* Vorliegender Auszug:
################
Das hängt vom vorhandenen Laub ab. Das große Laub meines Kugel-Trompetenbaums macht DN50 problemlos dicht - insbesondere im Herbst, wenn die Blätter nicht mehr so biegsam sind. Gott sei dank steht der nicht direkt am Teich. Druck durch höher stehendes Wasser wäre bei mir ein Problem - 10cm mehr und es steht schon in der Küche


----------



## Digicat (13. Juli 2010)

*AW: Einstellbarer Regen-Teichüberlauf*

Servus Heiko

Laub ist kein Problem .... ausser einer Weide steht nix um den Teich und nicht mal am Grundstück ... ich bin Baumlos  ... naja, nagut einen habe ich gepflanzt, einen Zierapfelbaum 



 
Die Wacholderdrossel sitzt am Zierapfelbaum (2006 ... noch am alten Schwimmteich)

Und ... bei mir reichen auch 10cm und es steht wie bei Dir in der Küche, wenn es nicht schon durch den Kellerabgang abfließt


----------



## heiko_243 (13. Juli 2010)

*AW: Einstellbarer Regen-Teichüberlauf*

Hallo Helmut,



> Und ... bei mir reichen auch 10cm und es steht wie bei Dir in der Küche, wenn es nicht schon durch den Kellerabgang abfließt


Klingt sehr ähnlich - bei mir ist die Folie ja schon direkt an der Hauswand angeklebt - bei einem Versagen des Überlaufs wären als erstes die Ansaugung der Wärmepumpe betroffen und dann Keller und Küche :shock
Daher neige ich bei diesem Thema zur Übervorsicht 
Sanft auslaufende Ufer habe ich auch nicht und auslaufendes Teichwasser deckt die Hausversicherung nicht ab 

Gruß
Heiko


----------



## Digicat (13. Juli 2010)

*AW: Einstellbarer Regen-Teichüberlauf*

Servus Heiko

Bei mir genauso 





5cm unter der gefließten Eingangsfläche steht das Teichwasser ... durch die Neigung der gefließten Fläche und einer kleinen (1,5cm) Stufe bei der Eingangstüre, werden es dann wohl die 10cm sein.


----------



## Joachim (13. Juli 2010)

*AW: Einstellbarer Regen-Teichüberlauf*

Hallo Helmut,

du hast doch in der Terasse nen Abflusgitter - bei halbwegs fachgerechter Neigung der Terasse sollte das dir doch die nasse Küche ersparen, oder? 

Ansonsten kann ich verstehen, wenn ich deine Trockemauer sehe, das du da lieber kein Teichwasser unkontrolliert reinfließen lassen möchtest.  Wenn es Bauseits möglich ist, würde ich das 110er Rohr bevorzugen, es wird im Ernstfall wartungsärmer sein und kostet ja nun auch nicht die Welt.
################
* Angezeigte Daten:
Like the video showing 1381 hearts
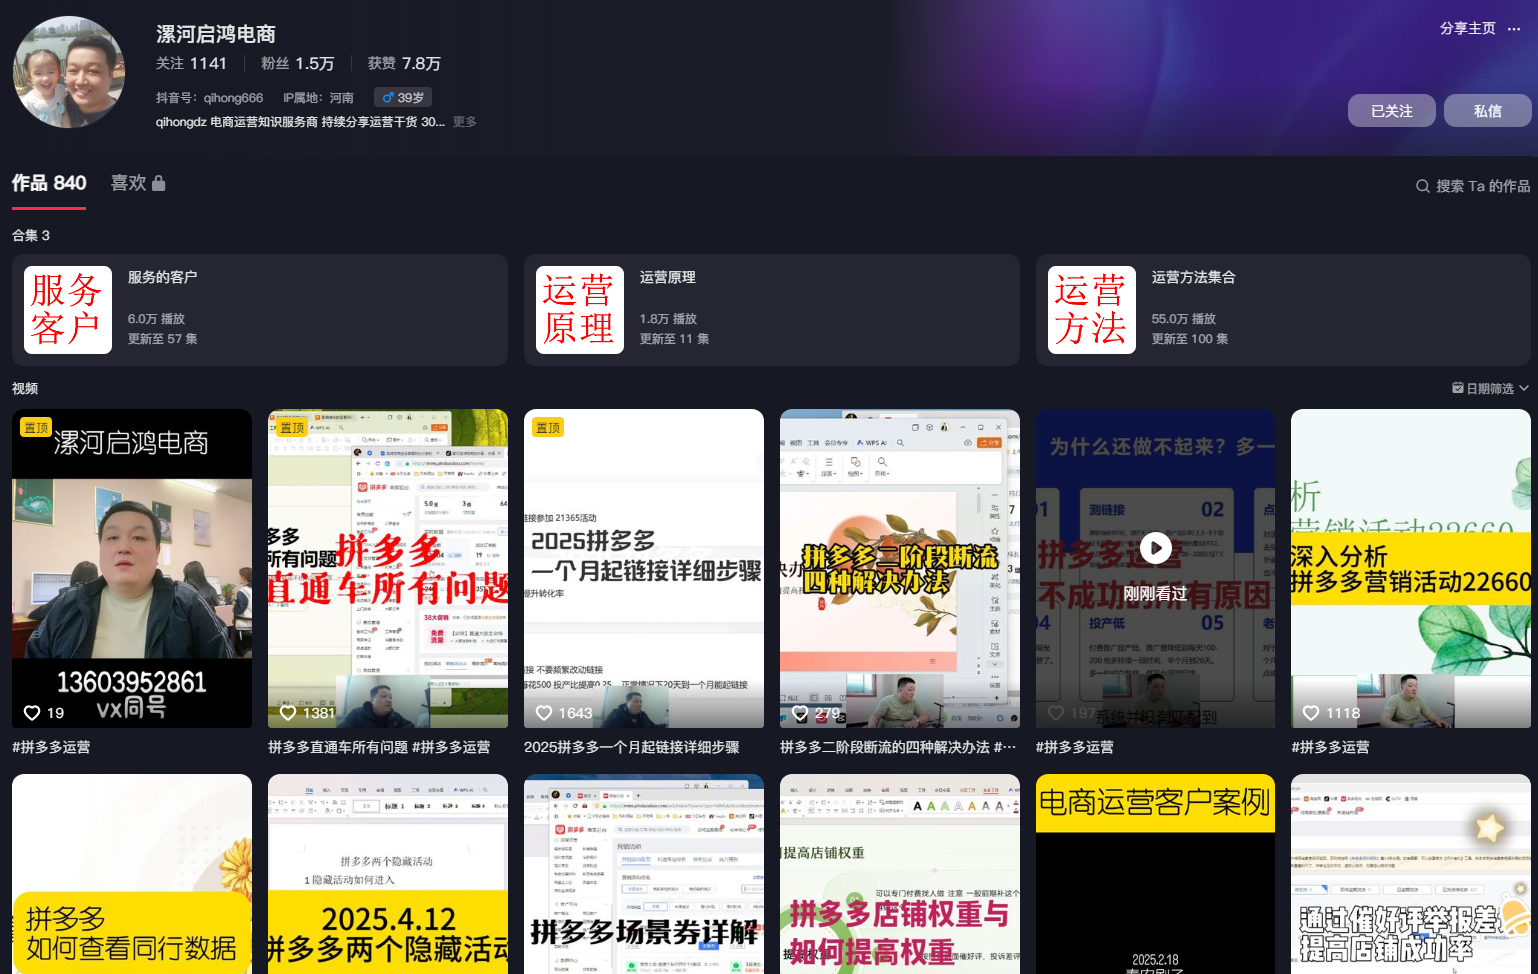 (x=289, y=713)

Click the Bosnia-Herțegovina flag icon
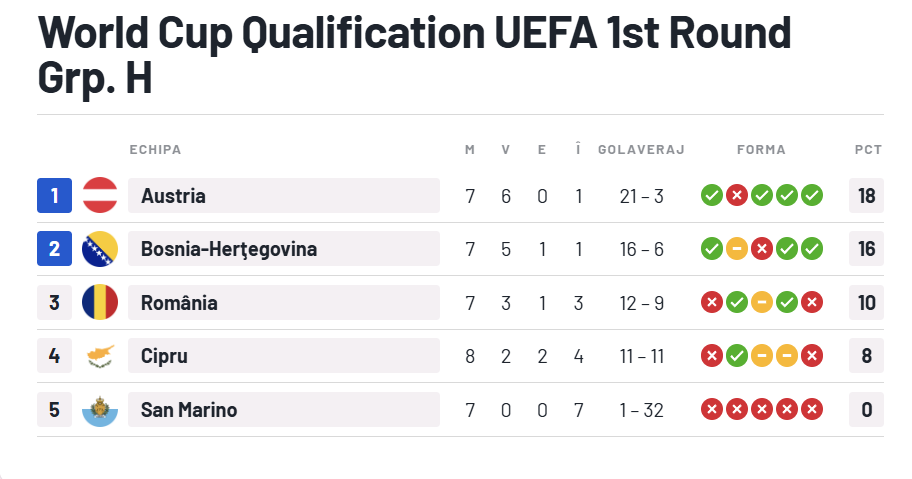100,249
################
* Aufgaben zur Bearbeitung:
1) Warum neigt Heiko laut dem Auszug beim Thema Teichüberlauf zur Übervorsicht? Antworte in ein bis drei Sätzen.
2) Beantworte zum Auszug:
(a) Von welchem Baum stammt das Laub, das DN50 problemlos dicht macht?
(b) Welchen Baum hat Digicat gepflanzt?
(c) Wie viele Zentimeter unter der Eingangsfläche steht bei Digicat das Teichwasser?
Stütze dich ausschließlich auf den Auszug.

* Lösungen im Überblick:
1) Bei ihm ist die Folie direkt an der Hauswand angeklebt, sodass bei einem Versagen des Überlaufs zuerst die Ansaugung der Wärmepumpe und dann Keller und Küche betroffen wären. Außerdem hat er keine sanft auslaufenden Ufer, und seine Hausversicherung deckt auslaufendes Teichwasser nicht ab.

2)
(a) Vom Kugel-Trompetenbaum.
(b) Einen Zierapfelbaum.
(c) 5 cm.